Son of a North Carolina slave, African-American architect Robert R. Taylor graduated from MIT in Boston with a degree in architecture in 1892. He then worked for Booker T. Washington at the Tuskegee Institute in Tuskegee, Ala. for almost four decades. At Tuskegee, Taylor directed the largest department, Boys Industries, which boasted 25 trade divisions and a work-study program that enabled students to supplement their education by building their own school. He also developed the campus infrastructure, designing 45 buildings and managing the facilities and grounds. Today, Tuskegee is home to the Robert R. Taylor School of Architecture and Construction Science, a testament to the school’s chief designer.
Robert R. Taylor and Tuskegee: An African American Architect Designs for Booker T. Washington ($45; NewSouth Books, December 2011), a monograph by Ellen Weiss, chronicles Taylor’s life, his work at Tuskegee, and the unique challenges that black architects faced during the Jim Crow era. ARCHITECT contributing editor Margot Carmichael Lester interviewed Weiss to find out more about Taylor and his work.
How did Taylor’s architectural style influence the public image of Tuskegee?
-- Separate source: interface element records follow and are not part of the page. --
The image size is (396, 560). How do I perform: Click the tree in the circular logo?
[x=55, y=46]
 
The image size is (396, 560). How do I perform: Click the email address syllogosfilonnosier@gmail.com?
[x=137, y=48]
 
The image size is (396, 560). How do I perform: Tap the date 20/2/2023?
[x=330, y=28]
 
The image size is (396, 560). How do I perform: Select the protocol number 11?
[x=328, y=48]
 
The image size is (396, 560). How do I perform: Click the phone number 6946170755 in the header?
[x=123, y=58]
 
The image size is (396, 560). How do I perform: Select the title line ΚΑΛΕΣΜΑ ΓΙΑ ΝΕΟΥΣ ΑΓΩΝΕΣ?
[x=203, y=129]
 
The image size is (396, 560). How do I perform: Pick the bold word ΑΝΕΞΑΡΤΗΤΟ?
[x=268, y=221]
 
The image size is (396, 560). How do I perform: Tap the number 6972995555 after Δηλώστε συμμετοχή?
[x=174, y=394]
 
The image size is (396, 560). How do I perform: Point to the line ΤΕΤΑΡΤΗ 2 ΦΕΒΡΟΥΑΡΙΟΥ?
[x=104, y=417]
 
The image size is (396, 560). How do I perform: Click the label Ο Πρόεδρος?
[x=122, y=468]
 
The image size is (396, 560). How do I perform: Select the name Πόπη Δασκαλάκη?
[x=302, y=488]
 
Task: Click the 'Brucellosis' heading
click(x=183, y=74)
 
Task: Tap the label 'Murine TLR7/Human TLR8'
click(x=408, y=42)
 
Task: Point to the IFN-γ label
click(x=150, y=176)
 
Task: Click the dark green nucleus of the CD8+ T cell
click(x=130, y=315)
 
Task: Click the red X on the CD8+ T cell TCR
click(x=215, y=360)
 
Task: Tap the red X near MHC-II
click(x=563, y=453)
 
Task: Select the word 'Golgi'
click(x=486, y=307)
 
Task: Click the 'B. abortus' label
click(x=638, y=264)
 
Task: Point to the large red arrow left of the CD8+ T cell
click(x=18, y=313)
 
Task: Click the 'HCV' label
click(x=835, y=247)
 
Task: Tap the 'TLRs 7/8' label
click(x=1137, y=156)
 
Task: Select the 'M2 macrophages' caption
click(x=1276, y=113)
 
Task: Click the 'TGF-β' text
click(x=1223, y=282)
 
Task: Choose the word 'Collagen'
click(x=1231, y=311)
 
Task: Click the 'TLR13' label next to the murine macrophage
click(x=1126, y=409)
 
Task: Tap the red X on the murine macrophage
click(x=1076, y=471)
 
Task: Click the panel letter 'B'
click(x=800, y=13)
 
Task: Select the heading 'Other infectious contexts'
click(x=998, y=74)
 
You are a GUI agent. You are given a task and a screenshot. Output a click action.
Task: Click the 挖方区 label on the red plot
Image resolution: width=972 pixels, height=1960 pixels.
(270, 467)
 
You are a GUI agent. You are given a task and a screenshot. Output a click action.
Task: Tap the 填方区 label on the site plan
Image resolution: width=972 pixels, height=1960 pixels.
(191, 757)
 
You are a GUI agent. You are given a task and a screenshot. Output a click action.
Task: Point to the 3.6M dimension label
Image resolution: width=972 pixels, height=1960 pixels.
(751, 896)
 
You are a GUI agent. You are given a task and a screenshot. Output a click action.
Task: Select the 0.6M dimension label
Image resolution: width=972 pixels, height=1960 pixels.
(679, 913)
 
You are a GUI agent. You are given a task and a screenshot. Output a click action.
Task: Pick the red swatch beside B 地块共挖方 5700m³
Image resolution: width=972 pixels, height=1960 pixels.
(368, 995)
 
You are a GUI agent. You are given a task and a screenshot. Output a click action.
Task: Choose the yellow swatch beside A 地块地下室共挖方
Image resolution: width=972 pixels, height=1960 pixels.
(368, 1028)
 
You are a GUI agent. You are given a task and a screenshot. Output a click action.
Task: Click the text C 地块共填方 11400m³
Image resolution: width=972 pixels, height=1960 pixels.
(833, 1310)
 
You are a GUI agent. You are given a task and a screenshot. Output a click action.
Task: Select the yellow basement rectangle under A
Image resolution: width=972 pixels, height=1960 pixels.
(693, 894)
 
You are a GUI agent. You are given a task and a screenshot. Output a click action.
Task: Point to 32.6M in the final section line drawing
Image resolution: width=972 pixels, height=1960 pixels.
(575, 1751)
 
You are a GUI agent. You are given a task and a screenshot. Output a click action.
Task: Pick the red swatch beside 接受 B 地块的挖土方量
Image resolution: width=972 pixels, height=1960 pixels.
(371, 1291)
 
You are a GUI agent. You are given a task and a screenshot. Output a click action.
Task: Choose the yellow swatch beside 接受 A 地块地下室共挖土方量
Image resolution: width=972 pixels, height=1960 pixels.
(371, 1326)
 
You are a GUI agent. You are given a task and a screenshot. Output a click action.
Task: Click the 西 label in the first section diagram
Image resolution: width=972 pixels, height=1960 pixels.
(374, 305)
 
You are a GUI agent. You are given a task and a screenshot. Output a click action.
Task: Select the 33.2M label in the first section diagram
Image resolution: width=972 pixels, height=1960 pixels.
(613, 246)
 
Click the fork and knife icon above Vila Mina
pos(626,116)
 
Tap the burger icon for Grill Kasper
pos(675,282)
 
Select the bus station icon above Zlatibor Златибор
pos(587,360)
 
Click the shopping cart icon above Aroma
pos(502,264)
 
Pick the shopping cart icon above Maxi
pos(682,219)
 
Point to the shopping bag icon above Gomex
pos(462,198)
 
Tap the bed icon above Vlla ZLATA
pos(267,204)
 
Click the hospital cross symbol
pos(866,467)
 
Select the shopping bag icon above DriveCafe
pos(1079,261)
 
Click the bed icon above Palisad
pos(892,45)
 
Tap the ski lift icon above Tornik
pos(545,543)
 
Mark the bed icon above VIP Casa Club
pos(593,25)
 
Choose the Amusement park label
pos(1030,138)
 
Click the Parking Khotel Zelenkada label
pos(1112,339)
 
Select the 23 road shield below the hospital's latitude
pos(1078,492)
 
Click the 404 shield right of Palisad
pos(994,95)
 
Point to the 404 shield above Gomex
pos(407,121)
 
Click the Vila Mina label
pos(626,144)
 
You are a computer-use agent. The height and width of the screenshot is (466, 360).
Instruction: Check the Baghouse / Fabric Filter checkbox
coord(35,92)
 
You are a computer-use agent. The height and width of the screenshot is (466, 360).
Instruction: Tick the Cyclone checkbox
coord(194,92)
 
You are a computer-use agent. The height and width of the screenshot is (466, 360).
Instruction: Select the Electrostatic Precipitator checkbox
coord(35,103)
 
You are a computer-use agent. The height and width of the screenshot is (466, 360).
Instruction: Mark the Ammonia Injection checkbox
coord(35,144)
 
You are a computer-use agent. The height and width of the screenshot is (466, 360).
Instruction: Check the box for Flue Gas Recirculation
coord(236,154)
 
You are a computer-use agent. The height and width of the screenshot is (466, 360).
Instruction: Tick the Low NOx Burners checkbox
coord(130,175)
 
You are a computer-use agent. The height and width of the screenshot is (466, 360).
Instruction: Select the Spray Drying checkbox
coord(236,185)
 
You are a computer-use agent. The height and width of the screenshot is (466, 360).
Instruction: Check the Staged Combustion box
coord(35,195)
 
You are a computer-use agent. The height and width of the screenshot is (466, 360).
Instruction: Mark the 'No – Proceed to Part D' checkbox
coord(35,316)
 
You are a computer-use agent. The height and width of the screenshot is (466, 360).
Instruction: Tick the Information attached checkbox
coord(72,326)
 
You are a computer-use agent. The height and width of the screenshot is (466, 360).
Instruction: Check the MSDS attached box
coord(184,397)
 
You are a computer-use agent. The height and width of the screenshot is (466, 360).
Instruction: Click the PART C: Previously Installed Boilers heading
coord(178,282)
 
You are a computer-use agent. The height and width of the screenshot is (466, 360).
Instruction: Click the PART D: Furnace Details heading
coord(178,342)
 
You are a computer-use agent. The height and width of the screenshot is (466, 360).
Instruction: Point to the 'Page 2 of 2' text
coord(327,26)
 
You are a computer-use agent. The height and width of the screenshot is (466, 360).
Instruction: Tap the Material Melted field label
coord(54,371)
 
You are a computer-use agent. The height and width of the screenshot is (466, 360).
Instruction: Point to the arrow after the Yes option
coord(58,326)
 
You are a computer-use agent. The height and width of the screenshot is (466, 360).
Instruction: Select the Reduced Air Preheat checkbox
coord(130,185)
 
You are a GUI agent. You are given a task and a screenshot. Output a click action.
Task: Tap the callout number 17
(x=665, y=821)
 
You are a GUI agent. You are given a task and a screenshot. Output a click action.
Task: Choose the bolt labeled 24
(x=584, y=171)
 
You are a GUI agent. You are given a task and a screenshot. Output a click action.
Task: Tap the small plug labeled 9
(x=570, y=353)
He created a special place that mesmerized visitors from across the nation and around the world. Washington had a profound understanding of architecture’s ability to mold community by providing identity. He used Taylor’s buildings to assert the race’s capability, its progress since slavery, and to nurture its pride so the race could find a place in the nation.
What was Taylor’s most important or influential building?
Taylor considered the [Tuskegee] Chapel his masterpiece. At its dedication, a New Yorker said it was a “cathedral in the Black Belt,” where blacks and whites could stand equal before God. The chapel burned down in 1957.
The Carnegie Library exterior remains, even though its interior has been gutted. Its iconic portico asks us to consider the meaning of such Classicizing assertiveness, an emblem of authority for centuries, when it appears in a black school in the Deep South just as Jim Crow was locking in. In 1901, the year the library was built, the Alabama constitution denied the vote to most African-Americans. Meanwhile, Southern whites were threatening Washington’s life and the school’s existence for all sorts of effrontery, even as some Northern blacks thought the principal was knuckling under to the racists and selling out his people. Perhaps Taylor and Washington were asserting racial parity in the safer medium of design.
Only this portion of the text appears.